Value Proposition
· Drug-sensitive TrkB receptors: F616A mutation creates unique binding pocket allowing selective inhibition by specific small molecules
· BDNF pathway research tool: Enables targeted study of the most clinically relevant neurotrophin signaling pathway in neuropsychiatric disorders
· Selective inhibition capability: Mutant TrkB receptors can be pharmacologically blocked without affecting other kinases or wild-type TrkB
· In vivo research applications: Allows TrkB inhibition studies in living animals across different developmental stages and disease models
Unmet Need
Neuroscience researchers studying BDNF-TrkB signaling lack adequate tools to selectively inhibit TrkB activity in living animal models. Traditional genetic knockout approaches permanently eliminate TrkB function, preventing researchers from studying the specific effects of TrkB inhibition in adult animals or disease contexts.

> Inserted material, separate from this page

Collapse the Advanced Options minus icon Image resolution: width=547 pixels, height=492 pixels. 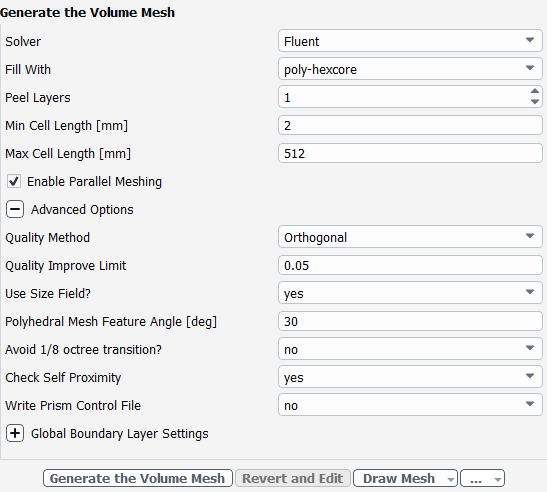tap(15, 209)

Current pharmacological inhibitors lack the specificity needed to isolate TrkB effects from other kinase targets, limiting their utility in mechanistic studies.
Technology Description
Researchers at Johns Hopkins developed genetically modified mice carrying an F616A point mutation in the TrkB neurotrophin receptor kinase domain. This mutation alters the ATP-binding pocket of TrkB, making it uniquely susceptible to inhibition by engineered small molecule compounds that do not affect wild-type TrkB or other kinases. The mice provide a research platform for studying BDNF-TrkB pathway function through selective pharmacological intervention.
Stage of Development
These mouse strains have been validated.
Data Availability
· n/a
Publication
Chen X, Ye H, Kuruvilla R, Ramanan N, Scangos KW, Zhang C, Johnson NM, England PM, Shokat KM, Ginty DD. A chemical-genetic approach to studying neurotrophin signaling. Neuron. 2005 Apr 7;46(1):13-21. doi: 10.1016/j.neuron.2005.03.009. PMID: 15820690.